Entries provided:
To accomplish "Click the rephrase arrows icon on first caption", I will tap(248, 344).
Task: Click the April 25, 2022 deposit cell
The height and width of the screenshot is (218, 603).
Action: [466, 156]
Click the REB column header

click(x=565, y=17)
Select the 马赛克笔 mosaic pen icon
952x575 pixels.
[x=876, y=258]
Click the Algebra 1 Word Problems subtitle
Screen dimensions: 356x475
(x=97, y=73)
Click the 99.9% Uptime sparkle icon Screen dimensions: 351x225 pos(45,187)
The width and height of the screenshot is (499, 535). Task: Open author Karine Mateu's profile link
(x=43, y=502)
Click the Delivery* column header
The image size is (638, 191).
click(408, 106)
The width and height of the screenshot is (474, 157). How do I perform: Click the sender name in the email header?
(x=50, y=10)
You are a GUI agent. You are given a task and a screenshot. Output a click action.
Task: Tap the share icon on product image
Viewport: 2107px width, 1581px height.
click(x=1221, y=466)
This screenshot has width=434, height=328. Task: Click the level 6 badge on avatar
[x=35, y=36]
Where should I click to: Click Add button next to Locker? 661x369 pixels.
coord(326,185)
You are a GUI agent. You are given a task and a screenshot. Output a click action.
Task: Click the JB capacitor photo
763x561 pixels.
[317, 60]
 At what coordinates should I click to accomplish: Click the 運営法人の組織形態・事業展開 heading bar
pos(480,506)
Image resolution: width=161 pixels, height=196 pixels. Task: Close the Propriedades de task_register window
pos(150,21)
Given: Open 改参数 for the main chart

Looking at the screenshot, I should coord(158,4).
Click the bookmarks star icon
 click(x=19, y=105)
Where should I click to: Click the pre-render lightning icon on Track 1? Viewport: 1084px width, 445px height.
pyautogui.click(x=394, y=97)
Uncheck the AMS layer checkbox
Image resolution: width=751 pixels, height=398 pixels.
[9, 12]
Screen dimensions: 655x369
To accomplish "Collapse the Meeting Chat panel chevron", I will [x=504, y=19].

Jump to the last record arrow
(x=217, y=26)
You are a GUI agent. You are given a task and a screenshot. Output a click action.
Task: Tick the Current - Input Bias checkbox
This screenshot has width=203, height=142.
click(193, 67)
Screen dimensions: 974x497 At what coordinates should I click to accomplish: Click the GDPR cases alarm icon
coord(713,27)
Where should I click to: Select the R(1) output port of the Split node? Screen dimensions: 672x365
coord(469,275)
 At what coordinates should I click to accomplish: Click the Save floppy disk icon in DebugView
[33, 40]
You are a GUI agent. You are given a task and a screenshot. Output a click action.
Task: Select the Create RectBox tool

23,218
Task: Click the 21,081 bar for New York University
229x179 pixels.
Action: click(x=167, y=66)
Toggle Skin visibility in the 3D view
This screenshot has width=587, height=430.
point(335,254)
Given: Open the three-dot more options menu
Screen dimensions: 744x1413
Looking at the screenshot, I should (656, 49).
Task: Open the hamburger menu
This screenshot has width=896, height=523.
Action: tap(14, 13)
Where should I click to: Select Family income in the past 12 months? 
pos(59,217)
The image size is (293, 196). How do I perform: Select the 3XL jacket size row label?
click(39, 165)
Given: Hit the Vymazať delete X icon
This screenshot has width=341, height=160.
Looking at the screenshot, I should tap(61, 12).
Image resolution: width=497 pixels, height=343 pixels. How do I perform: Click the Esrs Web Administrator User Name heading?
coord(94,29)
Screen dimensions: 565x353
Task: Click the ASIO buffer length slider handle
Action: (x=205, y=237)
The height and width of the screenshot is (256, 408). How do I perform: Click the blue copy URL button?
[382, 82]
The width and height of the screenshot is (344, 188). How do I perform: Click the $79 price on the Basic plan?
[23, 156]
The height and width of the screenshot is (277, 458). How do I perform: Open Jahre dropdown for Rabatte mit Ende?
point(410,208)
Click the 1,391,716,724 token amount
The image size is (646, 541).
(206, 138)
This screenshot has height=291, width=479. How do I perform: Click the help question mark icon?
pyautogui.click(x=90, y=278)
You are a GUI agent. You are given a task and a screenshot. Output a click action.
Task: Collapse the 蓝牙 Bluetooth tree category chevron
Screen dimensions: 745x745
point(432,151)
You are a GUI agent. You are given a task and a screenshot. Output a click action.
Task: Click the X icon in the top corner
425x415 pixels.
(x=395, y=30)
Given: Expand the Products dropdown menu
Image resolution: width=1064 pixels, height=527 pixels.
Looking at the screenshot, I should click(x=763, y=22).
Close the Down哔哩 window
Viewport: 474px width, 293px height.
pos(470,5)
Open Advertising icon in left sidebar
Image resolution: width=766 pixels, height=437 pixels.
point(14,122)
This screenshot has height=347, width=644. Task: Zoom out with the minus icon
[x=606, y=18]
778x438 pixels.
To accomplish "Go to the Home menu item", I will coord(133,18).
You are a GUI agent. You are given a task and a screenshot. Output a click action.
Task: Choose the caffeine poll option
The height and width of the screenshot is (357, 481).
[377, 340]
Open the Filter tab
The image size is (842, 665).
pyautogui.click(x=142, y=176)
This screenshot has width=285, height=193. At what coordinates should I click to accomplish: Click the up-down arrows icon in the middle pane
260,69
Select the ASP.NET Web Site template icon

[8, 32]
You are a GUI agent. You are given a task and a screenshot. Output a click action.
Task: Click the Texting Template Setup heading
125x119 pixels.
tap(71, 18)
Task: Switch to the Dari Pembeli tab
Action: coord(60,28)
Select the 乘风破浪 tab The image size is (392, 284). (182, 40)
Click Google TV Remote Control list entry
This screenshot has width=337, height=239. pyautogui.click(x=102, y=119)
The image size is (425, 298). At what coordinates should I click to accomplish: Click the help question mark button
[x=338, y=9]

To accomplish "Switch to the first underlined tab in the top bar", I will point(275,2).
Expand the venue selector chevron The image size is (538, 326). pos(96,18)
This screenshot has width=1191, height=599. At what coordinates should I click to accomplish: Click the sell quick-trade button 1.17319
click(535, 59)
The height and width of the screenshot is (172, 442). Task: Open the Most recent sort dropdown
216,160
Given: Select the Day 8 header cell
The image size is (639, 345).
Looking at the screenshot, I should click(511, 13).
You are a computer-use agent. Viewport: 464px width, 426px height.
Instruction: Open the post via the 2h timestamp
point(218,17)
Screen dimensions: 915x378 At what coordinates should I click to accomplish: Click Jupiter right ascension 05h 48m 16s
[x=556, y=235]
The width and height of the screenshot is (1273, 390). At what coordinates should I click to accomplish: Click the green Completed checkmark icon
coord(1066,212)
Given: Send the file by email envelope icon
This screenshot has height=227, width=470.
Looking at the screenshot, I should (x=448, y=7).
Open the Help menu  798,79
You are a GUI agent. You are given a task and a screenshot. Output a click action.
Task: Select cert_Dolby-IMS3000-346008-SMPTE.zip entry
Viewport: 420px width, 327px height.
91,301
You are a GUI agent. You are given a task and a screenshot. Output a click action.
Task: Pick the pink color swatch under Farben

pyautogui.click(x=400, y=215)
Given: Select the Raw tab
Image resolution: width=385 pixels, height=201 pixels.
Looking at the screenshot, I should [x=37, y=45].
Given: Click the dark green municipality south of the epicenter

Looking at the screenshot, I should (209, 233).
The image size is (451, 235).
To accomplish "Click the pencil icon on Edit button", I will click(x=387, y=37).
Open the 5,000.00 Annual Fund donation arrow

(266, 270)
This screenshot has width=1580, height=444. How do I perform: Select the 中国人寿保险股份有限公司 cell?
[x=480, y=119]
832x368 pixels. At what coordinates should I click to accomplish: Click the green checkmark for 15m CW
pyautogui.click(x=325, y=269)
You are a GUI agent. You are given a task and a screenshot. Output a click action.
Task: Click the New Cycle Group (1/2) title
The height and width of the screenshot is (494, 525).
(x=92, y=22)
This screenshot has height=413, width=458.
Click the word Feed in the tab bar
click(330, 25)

Task statement: Copy out, from the records above, every line that holds the string "Expand".

Output of the task:
Given: Expand the Products dropdown menu
Expand the venue selector chevron The image size is (538, 326). pos(96,18)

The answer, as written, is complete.